● WHAT YOU ARE ASKED TO DO: Look for the word "click" in the entries and copy each line where it appears.

● SOURCE INFORMATION:
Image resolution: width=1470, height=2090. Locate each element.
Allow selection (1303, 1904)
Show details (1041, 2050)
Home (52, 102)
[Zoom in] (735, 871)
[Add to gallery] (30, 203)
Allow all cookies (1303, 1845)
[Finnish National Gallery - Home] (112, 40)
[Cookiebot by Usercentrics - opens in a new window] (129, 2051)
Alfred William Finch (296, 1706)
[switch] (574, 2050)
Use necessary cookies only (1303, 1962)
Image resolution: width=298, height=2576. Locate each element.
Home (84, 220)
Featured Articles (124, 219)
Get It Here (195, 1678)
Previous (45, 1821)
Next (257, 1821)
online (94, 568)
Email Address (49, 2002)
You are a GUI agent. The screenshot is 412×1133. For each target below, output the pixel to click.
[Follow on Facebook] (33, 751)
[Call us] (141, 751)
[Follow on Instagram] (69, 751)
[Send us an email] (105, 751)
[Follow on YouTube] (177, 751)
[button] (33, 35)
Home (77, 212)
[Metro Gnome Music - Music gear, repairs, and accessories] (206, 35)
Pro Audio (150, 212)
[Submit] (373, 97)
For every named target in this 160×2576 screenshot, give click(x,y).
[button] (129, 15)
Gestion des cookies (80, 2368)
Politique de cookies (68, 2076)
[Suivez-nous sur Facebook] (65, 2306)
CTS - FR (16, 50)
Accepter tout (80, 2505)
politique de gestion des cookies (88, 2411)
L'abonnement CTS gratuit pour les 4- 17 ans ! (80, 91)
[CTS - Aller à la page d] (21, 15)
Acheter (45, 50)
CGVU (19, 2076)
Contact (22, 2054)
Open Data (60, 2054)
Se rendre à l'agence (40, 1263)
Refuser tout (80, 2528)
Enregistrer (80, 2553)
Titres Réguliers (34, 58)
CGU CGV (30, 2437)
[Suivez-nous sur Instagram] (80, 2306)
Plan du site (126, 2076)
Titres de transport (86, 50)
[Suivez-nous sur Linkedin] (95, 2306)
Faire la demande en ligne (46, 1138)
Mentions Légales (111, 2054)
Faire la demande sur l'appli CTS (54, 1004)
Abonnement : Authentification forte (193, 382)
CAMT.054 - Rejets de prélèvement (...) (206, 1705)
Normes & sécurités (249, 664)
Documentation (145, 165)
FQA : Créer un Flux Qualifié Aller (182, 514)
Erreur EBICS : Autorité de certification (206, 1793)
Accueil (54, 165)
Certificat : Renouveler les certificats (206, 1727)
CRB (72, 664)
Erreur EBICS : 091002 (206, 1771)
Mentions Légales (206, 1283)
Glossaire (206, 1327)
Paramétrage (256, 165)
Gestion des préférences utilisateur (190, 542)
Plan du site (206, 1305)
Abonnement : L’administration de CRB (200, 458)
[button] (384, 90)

● EXPECTED ANSWER:
You are a GUI agent. The screenshot is 412×1133. For each target below, output the pixel to click.
For every named target in this 160×2576 screenshot, give click(x,y).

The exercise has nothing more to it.